Mary Boone Will Write Alec Baldwin a Seven-Figure Check to Settle Dispute Over Bleckner Bait-and-Switch

As part of the deal, Bleckner will also create a new work for the actor.

Alec Baldwin. Photo by Theo Wargo/Getty Images.

The bitter dispute between Hollywood actor Alec Baldwin and New York dealer Mary Boone has ended. The actor received a seven-figure settlement from Boone over a $190,000 Ross Bleckner painting he bought in 2010 that turned out to be a different painting than the one she promised to deliver. The agreement, reached last month and finalized on Friday, concludes a civil fraud case that was scheduled to head to trial next year.

Although settlements of this kind are often confidential, Baldwin went into surprising detail with the New Yorker, which recounts the saga and its resolution in next week’s print edition. (The article went online this morning.) Baldwin told the magazine he received a seven-figure sum, half of which he plans to donate to the fund to rebuild the Sag Harbor Cinema in the Hamptons.

As part of the settlement, Baldwin was also allowed to keep the work he was duped into buying—and commission another new work by Bleckner. “Maybe I’ll have Ross paint a picture of the seven-figure check that Mary paid me to settle,” Baldwin told the New Yorker. He said he plans to tour the fake work as part of a lecture series on art fraud.

A longtime fan of Bleckner, Baldwin had coveted the large-scale painting Sea and Mirror (1996) since the late ’90s, when he first spotted it on an exhibition flyer. He tried to buy the work at Sotheby’s in 2007, but was outbid. Three years later, Boone agreed to find the work and negotiate a sale on his behalf. Baldwin bought it—or, so he thought—for $190,000.

When the work arrived, the actor suspected something was amiss. It was signed, dated, and stamped with the inventory number of the 1996 work he loved, but the colors were different than he remembered.

“They were bright, like M&M’s,” he told the New Yorker. “The brushstrokes were less feathery, and the paint smelled, well, fresh.” Boone told him that the previous owner was a heavy smoker and Bleckner had cleaned the painting as a courtesy.

Baldwin ultimately had the painting tested by a Sotheby’s expert and concluded that the work he owned was not, in fact, the 1996 painting he thought he had bought. Bleckner later admitted the canvas was a copy. “I’m so sorry about this,” the artist wrote in an email to Baldwin, according to the New Yorker.

Boone offered the actor a full refund plus interest, but Baldwin decided to press civil charges, seeking to make as much noise as possible about Boone’s blunder.

The dealer’s lawyer Ted Poretz asked the court to dismiss the case on the grounds that it fell outside the statute of limitations.
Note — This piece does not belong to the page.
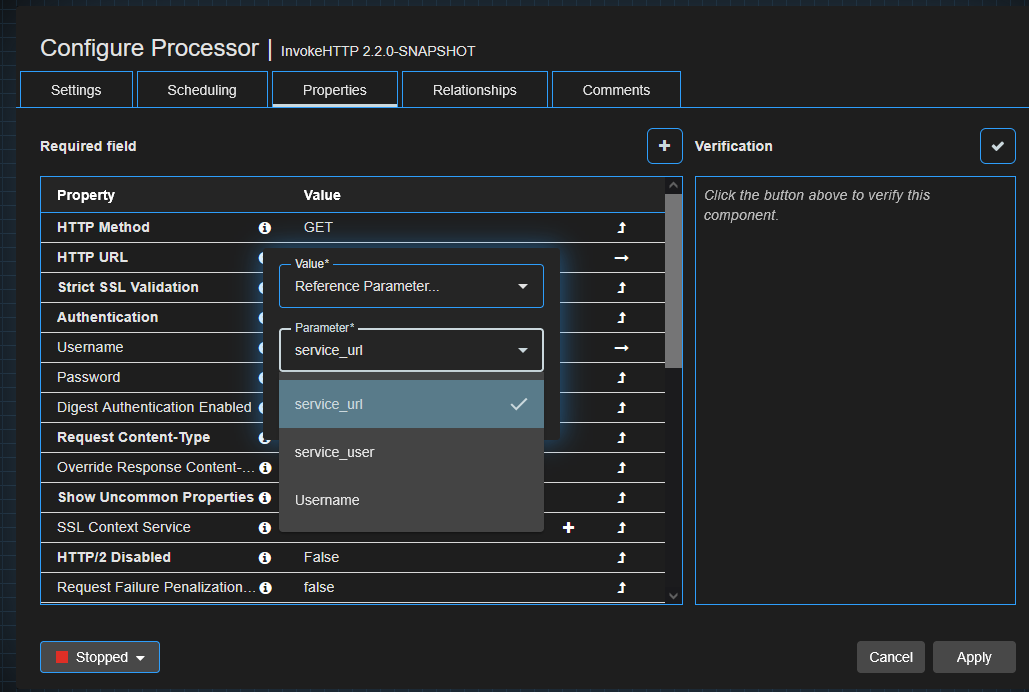Open the Value dropdown showing Reference Parameter
The height and width of the screenshot is (692, 1029).
(410, 286)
But a judge ruled in August that the suit could proceed to trial.

According to the New Yorker, a settlement became more appealing for Boone’s side after Baldwin’s lawyers obtained damaging emails that included discussions of how to prematurely age the painting and ensure that the paint was dry.

Reached by artnet News, Boone’s lawyer declined to comment on the settlement.